## What you will do
1. In the NERSC news items, what makes PG-ES1 able to act as a molecular filter for carbon dioxide? Explain in one to three sentences.
2. Render this sentence from the NERSC news items in Spanish: "Neither position has been officially posted yet, but interested candidates should monitor the DOE Office of Science jobs site and begin gathering the required materials."
══ Text provided ══
Researchers Create Carbon-Dioxide-Separating Polymer

Using supercomputers at NERSC, researchers from Haverford College have come up with a new type of two-dimensional polymer, PG-ES1, which allows, in theory, for highly efficient separation of carbon dioxide from the exhausts of power plants. Based on simulations, PG-ES1 is predicted to be more than 100 times as permeable to carbon dioxide as the best existing materials, while maintaining a rejection of nitrogen and methane gases that meets or exceeds the best existing materials. This allows it to act as a molecular filter that lets the carbon dioxide to pass through easily, while preventing other gases from escaping. Read more.


Twice-Stuffed Permafrost

Researchers from Pacific Northwest National Laboratory, using NERSC’s Hopper supercomputer, suggest that hydrates—water-gas compounds found in ocean permafrost—can provide energy and store it, too—and then trap carbon dioxide. Read more.


ASCR Will Soon Post Openings for Computer Science and Applied Math Program Managers

The Department of Energy, Office of Science, Office of Advanced Scientific Computing Research (ASCR), will be seeking a Senior Program Manager for Computer Science who will help to reinvent the field with respect to operating and runtime systems for extreme scale supercomputing. There will also be an opening for a Program Manager for Applied Mathematics. Both positions will be in the Computational Science Research & Partnerships (SciDAC) Division.
Neither position has been officially posted yet, but interested candidates should monitor the DOE Office of Science jobs site and begin gathering the required materials. Read more about the positions.


Bell Presents Two Talks at International Symposium on Combustion

John Bell of the Computational Research Division presented two talks at the 34th International Symposium on Combustion held in Warsaw, Poland, July 29–August 3, 2012. The first talk was part of the 13th International Workshop on Premixed Turbulent Flames and was titled “Simulation of Lean Premixed Low-Swirl Hydrogen Flames.” The second talk was part of the main symposium and was titled “Simulation of Nitrogen Emissions in a Premixed Hydrogen Flame Stabilized on a Low Swirl Burner.”
═══
══ Provided data ══
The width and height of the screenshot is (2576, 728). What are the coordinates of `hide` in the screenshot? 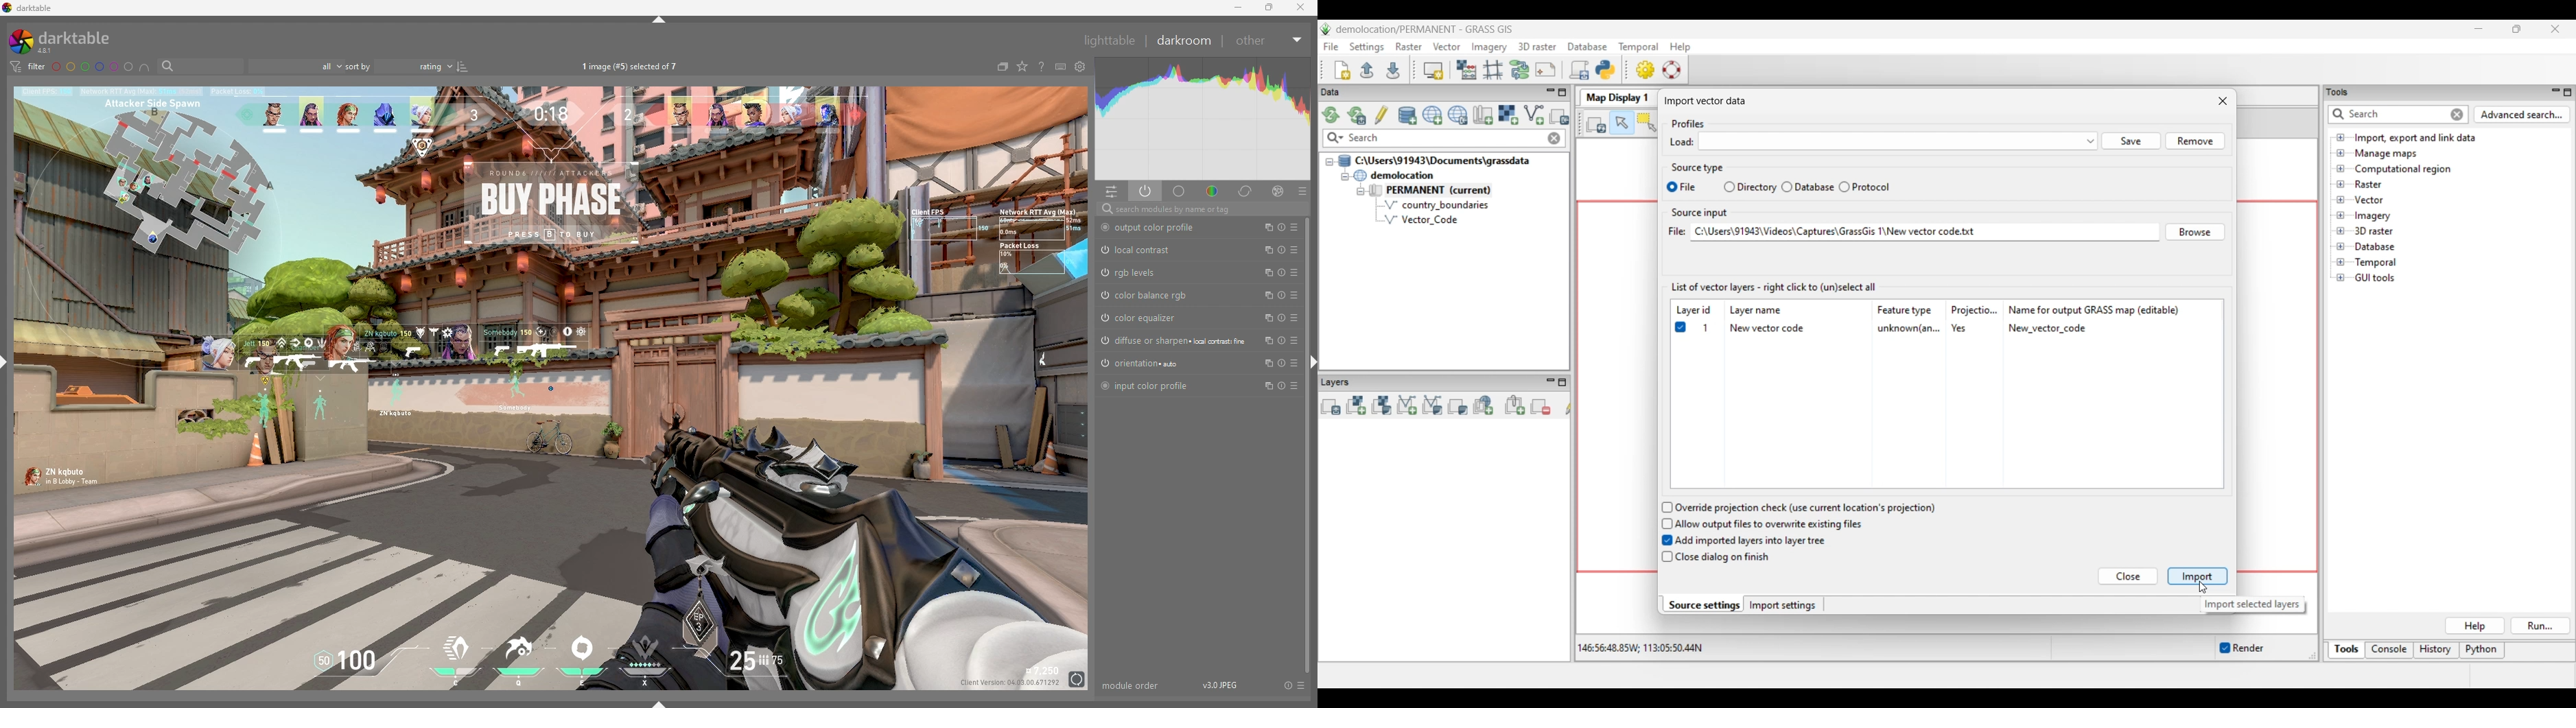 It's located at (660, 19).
═══
## The solutions
1. Simulations predict that PG-ES1 is more than 100 times as permeable to carbon dioxide as the best existing materials. Its rejection of nitrogen and methane also meets or exceeds that of those materials. This lets carbon dioxide pass through easily while preventing the other gases from escaping.

2. Ninguno de los dos puestos se ha publicado oficialmente todavía, pero los candidatos interesados deben estar atentos al sitio de empleos de la Oficina de Ciencia del DOE y comenzar a reunir los materiales requeridos.